----- Listed records -----

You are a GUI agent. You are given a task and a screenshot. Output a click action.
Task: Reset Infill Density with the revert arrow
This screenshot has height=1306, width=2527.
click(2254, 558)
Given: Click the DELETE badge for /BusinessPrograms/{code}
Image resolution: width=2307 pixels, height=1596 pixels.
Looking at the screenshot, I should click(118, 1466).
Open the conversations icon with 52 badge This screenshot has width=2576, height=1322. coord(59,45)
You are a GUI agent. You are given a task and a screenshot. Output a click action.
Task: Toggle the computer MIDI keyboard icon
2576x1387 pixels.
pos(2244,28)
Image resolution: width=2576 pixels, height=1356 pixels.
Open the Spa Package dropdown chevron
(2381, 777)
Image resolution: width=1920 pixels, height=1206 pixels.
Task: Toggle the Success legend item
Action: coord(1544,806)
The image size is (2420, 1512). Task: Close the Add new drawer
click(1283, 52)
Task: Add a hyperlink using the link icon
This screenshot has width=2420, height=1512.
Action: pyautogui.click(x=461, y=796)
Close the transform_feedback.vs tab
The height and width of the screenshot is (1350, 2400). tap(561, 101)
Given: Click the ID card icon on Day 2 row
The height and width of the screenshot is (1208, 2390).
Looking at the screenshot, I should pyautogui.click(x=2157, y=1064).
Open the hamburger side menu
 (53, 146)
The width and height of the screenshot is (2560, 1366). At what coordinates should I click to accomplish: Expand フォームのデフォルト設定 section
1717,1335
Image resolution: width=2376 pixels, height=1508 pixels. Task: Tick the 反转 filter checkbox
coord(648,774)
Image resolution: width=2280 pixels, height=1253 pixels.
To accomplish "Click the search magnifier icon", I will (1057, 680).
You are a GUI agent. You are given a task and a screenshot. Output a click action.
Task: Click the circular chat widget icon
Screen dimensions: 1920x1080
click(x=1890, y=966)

-----

→ Task goal: Go through the listing above and restate it word for word.

→ Your response:
You are a GUI agent. You are given a task and a screenshot. Output a click action.
Task: Reset Infill Density with the revert arrow
This screenshot has height=1306, width=2527.
click(2254, 558)
Given: Click the DELETE badge for /BusinessPrograms/{code}
Image resolution: width=2307 pixels, height=1596 pixels.
Looking at the screenshot, I should click(118, 1466).
Open the conversations icon with 52 badge This screenshot has width=2576, height=1322. coord(59,45)
You are a GUI agent. You are given a task and a screenshot. Output a click action.
Task: Toggle the computer MIDI keyboard icon
2576x1387 pixels.
pos(2244,28)
Image resolution: width=2576 pixels, height=1356 pixels.
Open the Spa Package dropdown chevron
(2381, 777)
Image resolution: width=1920 pixels, height=1206 pixels.
Task: Toggle the Success legend item
Action: coord(1544,806)
The image size is (2420, 1512). Task: Close the Add new drawer
click(1283, 52)
Task: Add a hyperlink using the link icon
This screenshot has width=2420, height=1512.
Action: pyautogui.click(x=461, y=796)
Close the transform_feedback.vs tab
The height and width of the screenshot is (1350, 2400). tap(561, 101)
Given: Click the ID card icon on Day 2 row
The height and width of the screenshot is (1208, 2390).
Looking at the screenshot, I should pyautogui.click(x=2157, y=1064).
Open the hamburger side menu
 (53, 146)
The width and height of the screenshot is (2560, 1366). At what coordinates should I click to accomplish: Expand フォームのデフォルト設定 section
1717,1335
Image resolution: width=2376 pixels, height=1508 pixels. Task: Tick the 反转 filter checkbox
coord(648,774)
Image resolution: width=2280 pixels, height=1253 pixels.
To accomplish "Click the search magnifier icon", I will (1057, 680).
You are a GUI agent. You are given a task and a screenshot. Output a click action.
Task: Click the circular chat widget icon
Screen dimensions: 1920x1080
click(x=1890, y=966)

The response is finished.